How about an "All of the Above" option?

That would get my vote. I think the more citizens know about firearms and their use/function, the better.
You can never learn to much, and you can never train to much.

A Little knowledge is dangerous; A lot of knowledge keeps you from being a danger.
ok so how do I go back in and add it? If I can't figure out how to do that, then the tactical and precision will be the "All the above"
I agree. I don't see any logic behind arguments that citizens shouldn't be allowed to take certain courses. I know of quite a few ex-military who took some classes similar to the ones you offer in order to prepare to be serious candidates for PD's.

If "strategic" courses are limited, then quite honestly we should start restricting laser-tag and paintball to courses that are only open-ground not involving any real tactical skills.

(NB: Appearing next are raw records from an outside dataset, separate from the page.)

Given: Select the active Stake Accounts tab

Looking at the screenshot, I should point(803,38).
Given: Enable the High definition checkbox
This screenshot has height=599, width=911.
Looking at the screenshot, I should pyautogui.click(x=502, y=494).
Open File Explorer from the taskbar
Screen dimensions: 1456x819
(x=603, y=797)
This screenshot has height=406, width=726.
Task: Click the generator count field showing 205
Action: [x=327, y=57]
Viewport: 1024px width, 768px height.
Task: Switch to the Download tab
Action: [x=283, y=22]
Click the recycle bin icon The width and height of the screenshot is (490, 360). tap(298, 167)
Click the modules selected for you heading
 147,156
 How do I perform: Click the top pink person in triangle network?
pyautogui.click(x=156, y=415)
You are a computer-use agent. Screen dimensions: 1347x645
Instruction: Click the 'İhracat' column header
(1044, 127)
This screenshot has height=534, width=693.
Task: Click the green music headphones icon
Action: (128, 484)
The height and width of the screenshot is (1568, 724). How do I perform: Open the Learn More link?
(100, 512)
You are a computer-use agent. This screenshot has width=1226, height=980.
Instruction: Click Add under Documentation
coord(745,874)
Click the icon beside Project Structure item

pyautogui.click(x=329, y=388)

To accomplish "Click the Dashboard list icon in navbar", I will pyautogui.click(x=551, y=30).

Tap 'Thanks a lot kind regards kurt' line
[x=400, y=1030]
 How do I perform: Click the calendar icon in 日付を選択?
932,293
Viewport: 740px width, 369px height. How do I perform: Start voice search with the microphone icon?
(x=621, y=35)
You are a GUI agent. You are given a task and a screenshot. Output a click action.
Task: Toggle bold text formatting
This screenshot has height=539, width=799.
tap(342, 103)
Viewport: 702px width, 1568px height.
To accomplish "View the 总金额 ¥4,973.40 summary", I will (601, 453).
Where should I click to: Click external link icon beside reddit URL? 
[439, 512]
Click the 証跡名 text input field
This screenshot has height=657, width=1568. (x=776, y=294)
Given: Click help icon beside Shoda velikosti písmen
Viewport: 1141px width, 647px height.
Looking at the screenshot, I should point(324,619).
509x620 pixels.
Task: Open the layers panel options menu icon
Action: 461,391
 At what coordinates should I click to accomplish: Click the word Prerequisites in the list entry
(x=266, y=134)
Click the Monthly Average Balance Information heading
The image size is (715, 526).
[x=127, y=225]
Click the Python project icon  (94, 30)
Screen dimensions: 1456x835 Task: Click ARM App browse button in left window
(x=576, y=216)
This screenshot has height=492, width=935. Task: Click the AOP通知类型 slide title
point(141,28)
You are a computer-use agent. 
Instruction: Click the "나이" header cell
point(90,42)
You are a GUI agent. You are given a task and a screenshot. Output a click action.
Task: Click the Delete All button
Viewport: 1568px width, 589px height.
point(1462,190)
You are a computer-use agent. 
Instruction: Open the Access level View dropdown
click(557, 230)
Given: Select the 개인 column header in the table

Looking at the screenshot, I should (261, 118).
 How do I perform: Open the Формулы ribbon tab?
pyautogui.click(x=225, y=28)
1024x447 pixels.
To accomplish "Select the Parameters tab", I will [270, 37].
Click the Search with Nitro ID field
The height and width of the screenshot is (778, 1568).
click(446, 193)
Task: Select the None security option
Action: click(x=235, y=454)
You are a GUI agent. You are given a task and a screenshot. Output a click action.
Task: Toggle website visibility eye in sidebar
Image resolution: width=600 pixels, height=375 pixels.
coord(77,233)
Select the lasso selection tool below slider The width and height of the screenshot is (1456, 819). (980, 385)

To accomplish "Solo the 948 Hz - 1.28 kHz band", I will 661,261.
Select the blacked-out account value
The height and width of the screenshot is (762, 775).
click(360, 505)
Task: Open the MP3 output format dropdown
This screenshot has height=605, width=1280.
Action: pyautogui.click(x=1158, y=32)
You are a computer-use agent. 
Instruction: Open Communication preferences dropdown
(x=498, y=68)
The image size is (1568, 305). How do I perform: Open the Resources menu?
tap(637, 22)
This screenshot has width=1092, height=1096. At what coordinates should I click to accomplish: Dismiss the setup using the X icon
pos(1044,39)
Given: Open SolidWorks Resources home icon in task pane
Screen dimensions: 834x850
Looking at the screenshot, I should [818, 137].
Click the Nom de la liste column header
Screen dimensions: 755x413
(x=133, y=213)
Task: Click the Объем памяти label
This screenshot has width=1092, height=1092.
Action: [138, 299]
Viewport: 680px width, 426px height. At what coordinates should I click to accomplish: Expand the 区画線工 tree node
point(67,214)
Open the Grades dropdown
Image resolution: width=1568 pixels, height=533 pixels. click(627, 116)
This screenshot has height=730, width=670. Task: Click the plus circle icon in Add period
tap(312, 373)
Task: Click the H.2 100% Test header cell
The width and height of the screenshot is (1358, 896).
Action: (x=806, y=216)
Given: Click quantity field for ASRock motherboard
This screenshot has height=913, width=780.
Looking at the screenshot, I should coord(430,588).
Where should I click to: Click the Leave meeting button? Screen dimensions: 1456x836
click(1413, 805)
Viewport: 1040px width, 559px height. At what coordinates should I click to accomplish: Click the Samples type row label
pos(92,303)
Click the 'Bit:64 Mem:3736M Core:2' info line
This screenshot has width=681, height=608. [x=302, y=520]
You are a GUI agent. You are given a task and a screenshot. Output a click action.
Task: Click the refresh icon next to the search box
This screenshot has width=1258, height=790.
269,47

Also, I took a couple of strategic courses in the military and I learned a *TON* about what things to consider when clearing rooms, advancing on blind corners/stairs, etc. That knowledge is now serving me very well as I walk around my house and think about what a real-life night-time situation might look like where I may not be entirely sure where the perp is in my house. Without that valuable knowledge I am much more at risk defending my home.

To limit a person's KNOWLEDGE is to limit one's ABILITY to hand oneself in a safe and effective manner.

It's funny... the anti-gunners are always crying about "uneducated" and "untrained" gun wielders not being able to handle their weapon safely and effectively... yet here they are criticizing the very classes which aim to correct that deficiency.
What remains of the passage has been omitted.